UK spoils Europe’s $29 bln IPO boom

2 min read
EMEA

Europe’s IPO boom is being let down by Britain. The regional bonanza of initial public offerings has delivered good returns for shareholders this year. London has been both the epicentre for new issues and a serious drag on performance. With investors’ time and money in short supply, no wonder IPOs are becoming a tougher sell.

Equity capital markets in Europe are booming. By June 6 of this year, the region had sold $28.7 billion of new shares, Thomson Reuters data shows. As of May 29, flotations had attracted 3.6 times the amount raised in the same period last year, and London was the busiest hub, with $8.8 billion of deals.

Take 2014’s 10 largest deals, real estate trusts aside: Altice, Applus, ISS, Lenta, Anima, Saga, GTT, Pets at Home, AO World, and SFS. Buying into each would have returned an average 13.9 percent, a Breakingviews analysis shows. Buying the Stoxx 600 index instead, as every deal priced, would have returned 5.6 percent. That 8.3 percentage point premium is slim compensation for backing unknown quantities, and suggests the traditional “IPO discount” persists.

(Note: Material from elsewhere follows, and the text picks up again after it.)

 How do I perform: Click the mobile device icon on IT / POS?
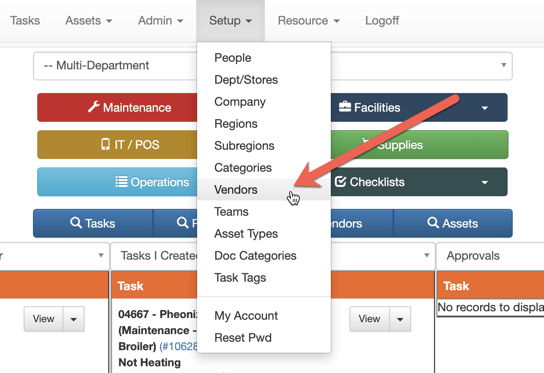point(105,144)
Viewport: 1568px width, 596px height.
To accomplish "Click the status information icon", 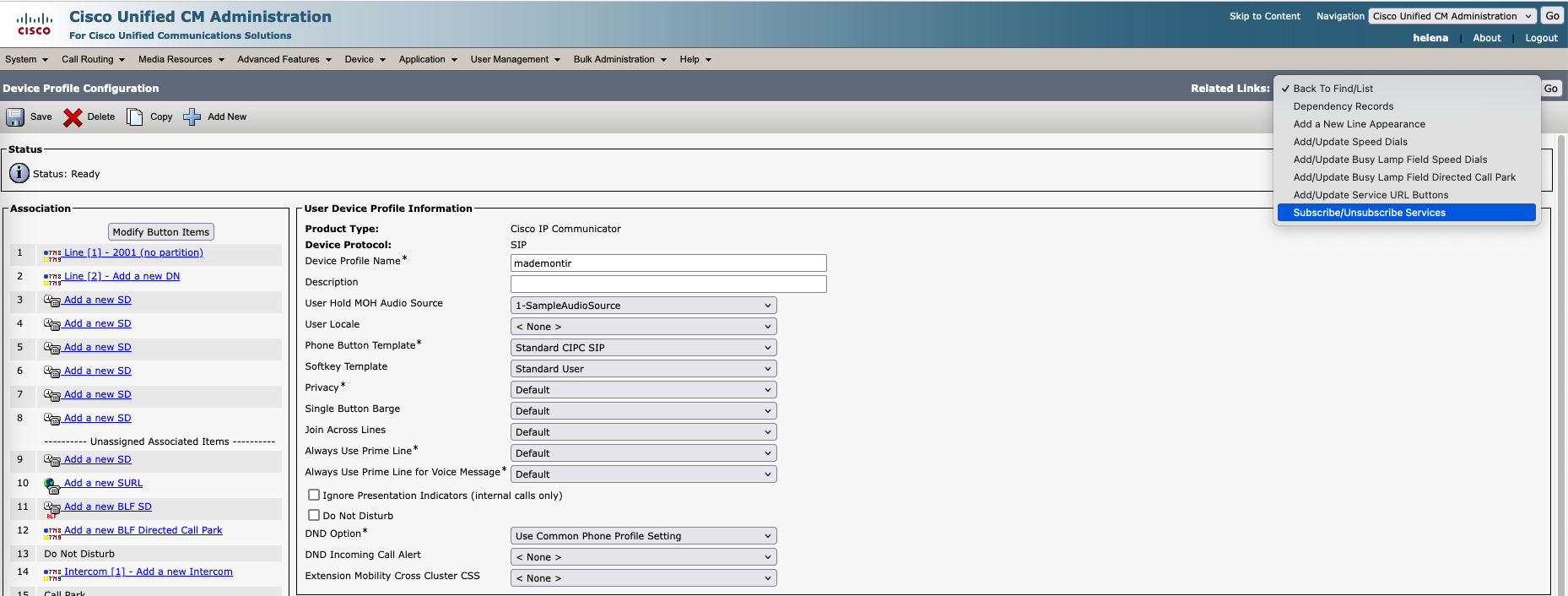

There’s a geographical divide, however. The four UK listings have returned an average of a negative 2.8 percent while the six non-UK debutants have returned 25 percent. Of London’s 10 biggest deals, six are below their offer price, and the average return is 0.1 percent. Just buying the FTSE-350 index would have returned 2.4 percent.

The blame lies partly with three deals in February and March – Pets, AO and Just Eat – concluded when things felt bubbliest. The tone has since softened. Talk has grown of IPO fatigue among investors. Some would-be issuers, such as Fat Face, have given up. Others, such as Saga, have priced at the low end, or are looking at ways to move faster.

That said, a raft of companies is still queuing up to go public, from B&M, a British bargain retailer, to Swedish cable company Com Hem and TSB, the retail bank being spun off from Lloyds Banking Group. The recent record suggests investors should push back harder on valuation, especially in London. Undershooting the index is no reward for supporting new listings.